Your goal —
Count the lines of the material below that contain the string "Viewport". Reply with the number only.

(Stored dataset items)

══════════════════════════════

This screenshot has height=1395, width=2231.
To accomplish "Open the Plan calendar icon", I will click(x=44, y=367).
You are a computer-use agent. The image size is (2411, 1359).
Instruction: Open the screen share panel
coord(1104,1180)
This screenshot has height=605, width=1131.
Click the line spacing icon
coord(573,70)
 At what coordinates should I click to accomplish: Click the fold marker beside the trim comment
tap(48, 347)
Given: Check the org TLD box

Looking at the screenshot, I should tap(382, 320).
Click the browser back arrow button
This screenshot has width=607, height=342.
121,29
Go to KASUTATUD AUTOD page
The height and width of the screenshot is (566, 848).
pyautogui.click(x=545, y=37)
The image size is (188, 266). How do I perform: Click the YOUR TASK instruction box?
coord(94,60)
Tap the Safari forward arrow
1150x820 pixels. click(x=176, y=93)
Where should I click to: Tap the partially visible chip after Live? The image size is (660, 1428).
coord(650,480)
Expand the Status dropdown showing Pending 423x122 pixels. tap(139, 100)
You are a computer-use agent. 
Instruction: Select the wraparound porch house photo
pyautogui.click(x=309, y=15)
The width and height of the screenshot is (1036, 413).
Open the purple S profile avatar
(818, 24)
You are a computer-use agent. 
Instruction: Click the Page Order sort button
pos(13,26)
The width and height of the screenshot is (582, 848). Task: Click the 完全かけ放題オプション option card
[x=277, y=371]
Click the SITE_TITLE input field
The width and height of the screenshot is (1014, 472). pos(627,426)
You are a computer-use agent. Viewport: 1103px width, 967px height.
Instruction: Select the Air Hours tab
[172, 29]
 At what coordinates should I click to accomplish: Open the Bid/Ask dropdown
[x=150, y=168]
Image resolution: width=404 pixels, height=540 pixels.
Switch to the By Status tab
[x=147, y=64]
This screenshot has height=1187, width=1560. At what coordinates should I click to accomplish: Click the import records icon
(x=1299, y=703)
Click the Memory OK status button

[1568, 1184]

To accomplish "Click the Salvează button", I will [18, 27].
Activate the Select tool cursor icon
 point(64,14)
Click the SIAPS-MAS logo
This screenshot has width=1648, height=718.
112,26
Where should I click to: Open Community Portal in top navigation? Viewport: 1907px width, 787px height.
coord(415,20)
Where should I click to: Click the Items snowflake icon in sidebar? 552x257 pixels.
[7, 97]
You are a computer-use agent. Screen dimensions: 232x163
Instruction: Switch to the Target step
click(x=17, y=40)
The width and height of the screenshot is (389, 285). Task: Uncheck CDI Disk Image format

══════════════════════════════

Finished exercise —
2